Bob Colayco (Blizzard PR Manager): You look at something like the NCAA college basketball tournament in America, where you have teams like Duke that are ranked number one all year. But then you have the single elimination championship tournament at the end, where Cinderella can get lucky one time... It's great drama, right?
Mike Morhaime: You have that in WCS also, you have the point system for the entire season, and then you have the bracket at the end. It's still a pretty big deal to end the year as the highest point earner.
What was the reasoning behind removing the individual Season Finals?First of all, there was a scheduling problem that happened with the Season Finals because it put constraints on the entire schedule. Everything had to finish at a particular date before the Season Finals. By nature, everything felt rushed toward the end, since we basically had four major tournaments all back to back. It took a little bit of the prestige away from the regional tournaments, because the players got to celebrate for one week and then they were off to compete in another tournament.
We wanted to highlight the regional tournaments and give them more weight in the system, and we wanted to leave more room and space open for other major, international tournaments like DreamHack, IEM, and hopefully other tournaments that will spring up to fill that gap.
You've announced a proportion of WCS qualifier spots have been set aside for the non-America/Europe regions like China, SEA, etc. Is that all we have for those regions in WCS in 2014, or can we expect something more for them as the year goes along?I think you should look at WCS as a work in progress. We're making changes, our intent is to continue to improve the system. As we make these changes, we're all going to become smarter and learn how the changes affect the system. We're willing to make additional changes if we think there's other ways to improve the system.
Considering that WCS is going to be a regular, annual thing, does that affect the Legacy of the Void release schedule, seeing that it would have a huge impact on the competitive scene?We're not ready to say anything about LotV yet. But we understand the concern, and it's something we consider when releasing new content in StarCraft.
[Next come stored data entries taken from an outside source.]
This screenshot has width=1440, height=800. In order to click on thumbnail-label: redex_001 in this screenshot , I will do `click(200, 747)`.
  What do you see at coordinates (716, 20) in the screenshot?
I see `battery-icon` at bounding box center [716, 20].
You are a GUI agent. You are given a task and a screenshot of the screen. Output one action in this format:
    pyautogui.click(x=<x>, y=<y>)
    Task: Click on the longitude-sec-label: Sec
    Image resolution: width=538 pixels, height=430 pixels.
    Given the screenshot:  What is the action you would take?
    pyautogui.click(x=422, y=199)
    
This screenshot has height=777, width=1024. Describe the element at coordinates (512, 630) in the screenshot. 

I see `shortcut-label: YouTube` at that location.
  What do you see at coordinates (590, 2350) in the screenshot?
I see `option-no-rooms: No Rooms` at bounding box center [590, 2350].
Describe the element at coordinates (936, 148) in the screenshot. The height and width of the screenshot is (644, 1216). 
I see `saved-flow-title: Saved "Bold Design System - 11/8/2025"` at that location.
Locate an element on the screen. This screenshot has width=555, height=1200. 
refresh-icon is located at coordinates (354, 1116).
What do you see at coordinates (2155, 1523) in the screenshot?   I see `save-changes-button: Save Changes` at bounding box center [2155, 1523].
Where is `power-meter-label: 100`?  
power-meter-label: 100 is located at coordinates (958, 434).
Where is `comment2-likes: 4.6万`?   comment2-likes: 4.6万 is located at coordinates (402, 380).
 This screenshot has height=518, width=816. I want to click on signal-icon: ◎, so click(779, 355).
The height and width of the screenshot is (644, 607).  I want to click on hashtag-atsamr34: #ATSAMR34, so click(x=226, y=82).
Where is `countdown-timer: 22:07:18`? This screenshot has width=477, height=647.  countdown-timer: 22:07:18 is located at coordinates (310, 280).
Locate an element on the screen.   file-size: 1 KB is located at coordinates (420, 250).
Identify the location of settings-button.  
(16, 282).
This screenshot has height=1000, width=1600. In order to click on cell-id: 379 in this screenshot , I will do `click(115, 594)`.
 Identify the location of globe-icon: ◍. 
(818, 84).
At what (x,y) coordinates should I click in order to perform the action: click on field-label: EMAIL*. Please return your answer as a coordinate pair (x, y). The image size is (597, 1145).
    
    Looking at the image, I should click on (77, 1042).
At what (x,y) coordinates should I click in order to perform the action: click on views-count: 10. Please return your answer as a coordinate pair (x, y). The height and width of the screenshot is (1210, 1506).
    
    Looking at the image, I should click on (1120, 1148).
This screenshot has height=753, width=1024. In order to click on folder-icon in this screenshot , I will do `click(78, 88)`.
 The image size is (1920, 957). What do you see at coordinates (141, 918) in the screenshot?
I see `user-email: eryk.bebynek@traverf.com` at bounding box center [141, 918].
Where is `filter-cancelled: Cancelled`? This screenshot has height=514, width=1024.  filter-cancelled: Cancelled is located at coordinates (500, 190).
The Arcade will be free in patch 2.1, as well as the starter edition getting more features. It makes a lot of people wonder about the possibility of free-to-play multiplayer – is that something you guys are talking about? A lot of people in the industry will say that to stay competitive as premier esports game in this day and age, you have to go free-to-play, a model where someone can watch a tournament and immediately jump into ladder.Well, StarCraft 2 multiplayer will be effectively free to play in custom games.
I don't think many people are going to go directly from watching the game and into the ladder. I think they may want to practice some games first. I think people can decide whether or not they like the game enough to purchase it by playing the free modes.